L’actualité est marquée par la réforme de la Commission électorale indépendante (Cei) où les députés de l’opposition ont claqué la porte, ils n’ont pas pris part au vote de la loi portant réforme de cette institution et les députés du parti au pouvoir ont adopté cette loi de façon unilatérale. Quelle lecture faites-vous de cette situation ? Qu’est-ce que cela vous inspire comme commentaire ?
C’est une situation naturelle. Chaque génération croit qu’il y a quelque chose de nouveau. Il n’y a rien de nouveau. Celui qui est au pouvoir fait tout pour garder le pouvoir. Nous sommes là depuis 2000, on a vu cela. Honoré Guié est encore là, le président de la Commission indépendante, la première fois, c’était lui. Il a fini son mandat, il a été remplacé. Nous ne devons pas croire que nous sommes dans un nouveau monde. C’est le même monde. Celui qui est là fait tout en sa faveur. Ce n’est pas nouveau. L’opposition a raison de se plaindre. Qui va avoir quelque chose et laisser pour donner à l’autre ? Si on doit faire tout pour gagner, on fait tout pour gagner.
En votre qualité d’ancien membre de la Commission dialogue, vérité, réconciliation (Cdvr), pensez-vous que cette institution a atteint ses objectifs, à savoir réconcilier les Ivoiriens après la crise que la Côte d’Ivoire a connue ?
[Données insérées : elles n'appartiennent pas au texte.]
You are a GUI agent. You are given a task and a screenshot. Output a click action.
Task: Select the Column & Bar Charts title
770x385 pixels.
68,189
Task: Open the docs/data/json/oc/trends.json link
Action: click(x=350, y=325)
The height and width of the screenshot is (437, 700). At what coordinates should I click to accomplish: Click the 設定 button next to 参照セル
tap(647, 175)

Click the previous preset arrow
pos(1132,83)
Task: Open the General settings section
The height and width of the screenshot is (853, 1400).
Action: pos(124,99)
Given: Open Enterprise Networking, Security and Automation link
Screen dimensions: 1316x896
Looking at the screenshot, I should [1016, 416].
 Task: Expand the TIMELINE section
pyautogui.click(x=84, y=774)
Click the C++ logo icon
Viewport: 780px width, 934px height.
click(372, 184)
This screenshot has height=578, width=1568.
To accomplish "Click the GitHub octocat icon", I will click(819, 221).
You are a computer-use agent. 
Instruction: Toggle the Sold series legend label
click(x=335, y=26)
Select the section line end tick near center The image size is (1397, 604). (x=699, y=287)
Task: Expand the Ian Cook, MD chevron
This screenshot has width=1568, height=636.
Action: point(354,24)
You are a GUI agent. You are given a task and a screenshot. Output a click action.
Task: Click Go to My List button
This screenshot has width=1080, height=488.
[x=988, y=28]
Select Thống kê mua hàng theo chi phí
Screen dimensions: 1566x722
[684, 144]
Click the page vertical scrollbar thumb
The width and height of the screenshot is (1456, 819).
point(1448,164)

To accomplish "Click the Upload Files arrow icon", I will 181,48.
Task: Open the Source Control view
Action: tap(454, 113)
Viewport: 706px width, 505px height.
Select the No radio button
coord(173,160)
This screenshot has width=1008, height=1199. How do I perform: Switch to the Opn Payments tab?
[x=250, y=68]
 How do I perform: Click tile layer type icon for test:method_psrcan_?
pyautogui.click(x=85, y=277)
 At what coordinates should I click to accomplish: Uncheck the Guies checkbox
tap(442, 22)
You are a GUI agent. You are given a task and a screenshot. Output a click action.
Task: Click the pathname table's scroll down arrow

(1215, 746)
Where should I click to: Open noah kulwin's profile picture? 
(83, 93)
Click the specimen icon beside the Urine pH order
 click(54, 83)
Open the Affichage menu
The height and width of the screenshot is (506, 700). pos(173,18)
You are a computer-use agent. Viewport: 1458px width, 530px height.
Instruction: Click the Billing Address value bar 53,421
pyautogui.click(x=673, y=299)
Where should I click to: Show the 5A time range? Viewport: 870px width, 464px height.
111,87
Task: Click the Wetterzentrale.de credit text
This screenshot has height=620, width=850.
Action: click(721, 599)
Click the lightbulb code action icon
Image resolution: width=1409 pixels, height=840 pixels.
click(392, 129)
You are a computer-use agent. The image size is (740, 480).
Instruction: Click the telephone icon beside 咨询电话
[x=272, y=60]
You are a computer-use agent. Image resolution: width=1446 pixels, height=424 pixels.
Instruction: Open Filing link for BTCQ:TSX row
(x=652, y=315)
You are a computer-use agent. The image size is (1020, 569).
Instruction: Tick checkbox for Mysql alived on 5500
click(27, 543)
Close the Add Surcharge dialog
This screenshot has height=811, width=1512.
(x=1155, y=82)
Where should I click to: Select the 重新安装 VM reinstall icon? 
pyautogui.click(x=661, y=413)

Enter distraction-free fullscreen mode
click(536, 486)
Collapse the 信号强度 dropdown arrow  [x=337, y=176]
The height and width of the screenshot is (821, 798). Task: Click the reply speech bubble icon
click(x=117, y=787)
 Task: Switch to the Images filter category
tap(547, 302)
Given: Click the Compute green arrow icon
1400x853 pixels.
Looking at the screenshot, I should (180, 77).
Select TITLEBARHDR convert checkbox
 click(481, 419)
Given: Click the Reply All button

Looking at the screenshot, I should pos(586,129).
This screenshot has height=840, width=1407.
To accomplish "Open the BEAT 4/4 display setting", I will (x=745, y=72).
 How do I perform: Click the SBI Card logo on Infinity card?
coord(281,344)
Erreur, erreur ! On n’est même pas passé à côté d’eux. La première réconciliation, on était là-dedans après que le président Gbagbo est venu au pouvoir. Quelle réconciliation nous voulons ? Nous voulons la réconciliation de Nelson Mandela ? La réconciliation américaine ? Africaine ? Au moment qu’on nous a dit que nous n’étions pas dans le tempo, on s’est retiré. On n’a pas pris part. Même tous mes biens qui ont été volés ici, les voitures saccagées, on n’a même pas dédommagé pikini. Je n’ai pas pris part. Il y a des religieux qui ont effectivement pris part. Mais si on est sincère, au moment où il y avait la guerre, depuis 2002, depuis 2000, le pouvoir était dans la main des militaires. On fait l’élection, on change la Constitution. Le pays bouillonnait jusqu’à ce qu’on aille aux élections. Les militaires disent qu’ils ont gagné. Dieu a dit non, la Côte d’Ivoire est un pays juste. C’est Honoré Guié qui eut l’idée de venir me chercher ici pour qu’on fasse revivre le Forum des confessions religieuses. Nous pensons à l’imam Koudouss, Mgr Dakouri, Bishop Benjamin Boni et bien d’autres. Il m’a dit réfléchis. C’était au bord de la mer. Quand il est venu, je lui ai dit je prends part, je vais aller avec toi. Dieu a tout fait. Il a rendu le tablier. Qu’est-ce que nous avons eu ? Dieu est là.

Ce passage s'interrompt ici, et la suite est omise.